▸ **Task**
Extract the first line through the line containing "Viewport: 1217px width, 980px height." from the listing below, exactly as written.
--- Data supplied Enclosed Below ---
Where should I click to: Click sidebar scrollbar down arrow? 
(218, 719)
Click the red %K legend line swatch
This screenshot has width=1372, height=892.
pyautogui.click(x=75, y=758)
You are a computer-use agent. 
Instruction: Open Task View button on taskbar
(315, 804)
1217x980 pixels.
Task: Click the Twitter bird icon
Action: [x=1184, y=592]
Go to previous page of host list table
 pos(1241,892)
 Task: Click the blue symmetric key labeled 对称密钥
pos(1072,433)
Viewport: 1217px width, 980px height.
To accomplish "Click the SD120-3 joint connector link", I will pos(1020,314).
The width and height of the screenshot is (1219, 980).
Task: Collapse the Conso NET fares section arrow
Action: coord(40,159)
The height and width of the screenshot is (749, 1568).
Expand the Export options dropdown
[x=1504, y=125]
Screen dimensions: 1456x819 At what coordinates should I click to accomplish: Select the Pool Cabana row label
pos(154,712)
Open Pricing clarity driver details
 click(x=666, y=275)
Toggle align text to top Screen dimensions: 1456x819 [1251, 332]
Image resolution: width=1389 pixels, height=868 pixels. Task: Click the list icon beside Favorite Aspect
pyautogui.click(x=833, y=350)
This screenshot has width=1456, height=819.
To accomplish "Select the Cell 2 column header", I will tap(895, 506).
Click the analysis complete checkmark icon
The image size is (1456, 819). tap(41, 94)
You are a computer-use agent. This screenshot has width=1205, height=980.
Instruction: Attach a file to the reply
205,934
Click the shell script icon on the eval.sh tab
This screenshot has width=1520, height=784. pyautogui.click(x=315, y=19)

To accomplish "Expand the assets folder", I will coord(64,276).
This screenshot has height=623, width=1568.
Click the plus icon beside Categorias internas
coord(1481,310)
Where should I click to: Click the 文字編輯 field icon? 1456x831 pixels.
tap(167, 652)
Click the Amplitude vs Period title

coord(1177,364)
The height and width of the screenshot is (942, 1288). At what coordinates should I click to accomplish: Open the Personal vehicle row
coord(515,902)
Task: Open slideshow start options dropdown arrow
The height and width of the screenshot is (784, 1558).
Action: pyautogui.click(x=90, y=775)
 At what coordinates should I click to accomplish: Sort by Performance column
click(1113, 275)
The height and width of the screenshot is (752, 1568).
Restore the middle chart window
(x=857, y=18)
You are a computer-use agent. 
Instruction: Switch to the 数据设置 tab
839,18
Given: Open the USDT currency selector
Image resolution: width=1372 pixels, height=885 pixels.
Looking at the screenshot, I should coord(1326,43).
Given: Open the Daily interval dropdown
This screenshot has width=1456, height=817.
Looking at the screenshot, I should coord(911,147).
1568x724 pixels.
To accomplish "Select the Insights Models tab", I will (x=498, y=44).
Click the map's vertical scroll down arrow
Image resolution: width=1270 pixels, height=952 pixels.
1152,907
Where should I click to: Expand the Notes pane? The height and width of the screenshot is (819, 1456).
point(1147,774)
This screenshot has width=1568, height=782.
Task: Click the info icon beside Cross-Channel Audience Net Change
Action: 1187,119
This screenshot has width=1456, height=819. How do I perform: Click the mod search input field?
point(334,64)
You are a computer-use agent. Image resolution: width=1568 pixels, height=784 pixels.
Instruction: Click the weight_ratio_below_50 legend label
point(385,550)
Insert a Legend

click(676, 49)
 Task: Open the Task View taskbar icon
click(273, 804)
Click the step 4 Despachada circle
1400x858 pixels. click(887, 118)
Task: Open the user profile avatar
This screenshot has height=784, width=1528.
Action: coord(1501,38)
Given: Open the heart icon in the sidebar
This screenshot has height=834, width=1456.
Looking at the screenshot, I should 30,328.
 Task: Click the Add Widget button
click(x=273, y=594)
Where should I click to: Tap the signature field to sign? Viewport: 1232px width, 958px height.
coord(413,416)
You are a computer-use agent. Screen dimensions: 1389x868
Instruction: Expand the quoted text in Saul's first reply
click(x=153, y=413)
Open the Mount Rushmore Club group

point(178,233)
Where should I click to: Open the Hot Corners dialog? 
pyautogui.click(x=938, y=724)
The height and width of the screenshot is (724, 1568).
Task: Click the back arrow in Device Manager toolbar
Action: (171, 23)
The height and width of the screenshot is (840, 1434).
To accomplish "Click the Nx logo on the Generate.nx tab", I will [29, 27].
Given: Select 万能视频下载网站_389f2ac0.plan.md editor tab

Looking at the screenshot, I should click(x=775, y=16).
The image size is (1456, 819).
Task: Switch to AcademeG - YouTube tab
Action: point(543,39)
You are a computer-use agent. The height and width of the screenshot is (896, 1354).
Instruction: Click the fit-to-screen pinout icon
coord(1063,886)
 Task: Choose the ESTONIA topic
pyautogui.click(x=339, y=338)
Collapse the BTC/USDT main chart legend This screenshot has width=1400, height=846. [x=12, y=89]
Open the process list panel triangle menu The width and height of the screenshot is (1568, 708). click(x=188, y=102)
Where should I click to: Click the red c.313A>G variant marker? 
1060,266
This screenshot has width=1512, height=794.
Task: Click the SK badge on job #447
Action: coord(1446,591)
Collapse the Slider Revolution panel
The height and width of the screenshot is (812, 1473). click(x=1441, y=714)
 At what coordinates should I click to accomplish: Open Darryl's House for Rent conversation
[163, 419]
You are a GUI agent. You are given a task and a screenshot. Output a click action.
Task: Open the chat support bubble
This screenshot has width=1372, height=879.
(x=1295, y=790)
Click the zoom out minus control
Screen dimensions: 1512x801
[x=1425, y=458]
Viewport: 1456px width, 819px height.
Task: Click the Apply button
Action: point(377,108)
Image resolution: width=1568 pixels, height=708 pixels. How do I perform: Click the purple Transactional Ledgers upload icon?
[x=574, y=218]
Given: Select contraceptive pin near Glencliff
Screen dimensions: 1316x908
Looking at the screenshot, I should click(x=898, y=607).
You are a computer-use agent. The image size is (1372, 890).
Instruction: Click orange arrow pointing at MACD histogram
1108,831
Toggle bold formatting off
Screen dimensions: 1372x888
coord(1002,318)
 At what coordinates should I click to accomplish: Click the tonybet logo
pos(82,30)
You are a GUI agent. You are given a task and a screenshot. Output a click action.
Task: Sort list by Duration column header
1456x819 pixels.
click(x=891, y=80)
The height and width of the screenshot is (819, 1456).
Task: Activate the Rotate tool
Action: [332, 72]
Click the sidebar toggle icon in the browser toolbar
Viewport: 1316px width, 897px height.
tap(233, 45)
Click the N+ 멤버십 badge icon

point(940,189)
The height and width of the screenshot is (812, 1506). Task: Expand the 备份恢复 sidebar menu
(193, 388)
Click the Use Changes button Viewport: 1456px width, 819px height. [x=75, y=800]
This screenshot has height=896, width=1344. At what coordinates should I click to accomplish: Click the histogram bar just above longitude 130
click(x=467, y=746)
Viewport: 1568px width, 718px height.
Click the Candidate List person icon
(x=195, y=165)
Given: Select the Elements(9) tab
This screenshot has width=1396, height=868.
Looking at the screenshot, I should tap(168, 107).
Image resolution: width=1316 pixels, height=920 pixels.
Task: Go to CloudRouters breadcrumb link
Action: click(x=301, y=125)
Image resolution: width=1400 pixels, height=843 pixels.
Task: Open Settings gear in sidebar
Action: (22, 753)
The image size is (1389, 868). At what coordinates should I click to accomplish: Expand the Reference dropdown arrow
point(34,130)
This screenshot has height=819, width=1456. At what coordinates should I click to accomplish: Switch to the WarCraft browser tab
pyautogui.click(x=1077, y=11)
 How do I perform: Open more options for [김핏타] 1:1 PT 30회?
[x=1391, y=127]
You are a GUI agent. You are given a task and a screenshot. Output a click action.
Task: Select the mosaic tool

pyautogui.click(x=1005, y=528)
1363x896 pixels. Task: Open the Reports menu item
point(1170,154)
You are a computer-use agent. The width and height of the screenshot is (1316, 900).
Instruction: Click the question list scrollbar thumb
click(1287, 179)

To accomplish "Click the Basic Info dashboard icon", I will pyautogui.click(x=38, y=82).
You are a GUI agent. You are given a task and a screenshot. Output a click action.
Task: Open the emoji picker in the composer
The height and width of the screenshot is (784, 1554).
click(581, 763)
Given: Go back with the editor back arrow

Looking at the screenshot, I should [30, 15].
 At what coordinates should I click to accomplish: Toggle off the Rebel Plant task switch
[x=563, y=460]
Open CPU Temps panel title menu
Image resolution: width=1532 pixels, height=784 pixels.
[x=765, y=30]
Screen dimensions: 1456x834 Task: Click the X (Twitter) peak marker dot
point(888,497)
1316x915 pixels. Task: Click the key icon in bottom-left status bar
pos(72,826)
--- End of Enclosed Data supplied ---
▸ **Solution for this exercise**
Where should I click to: Click sidebar scrollbar down arrow? 
(218, 719)
Click the red %K legend line swatch
This screenshot has width=1372, height=892.
pyautogui.click(x=75, y=758)
You are a computer-use agent. 
Instruction: Open Task View button on taskbar
(315, 804)
1217x980 pixels.
Task: Click the Twitter bird icon
Action: [x=1184, y=592]
Go to previous page of host list table
 pos(1241,892)
 Task: Click the blue symmetric key labeled 对称密钥
pos(1072,433)
Viewport: 1217px width, 980px height.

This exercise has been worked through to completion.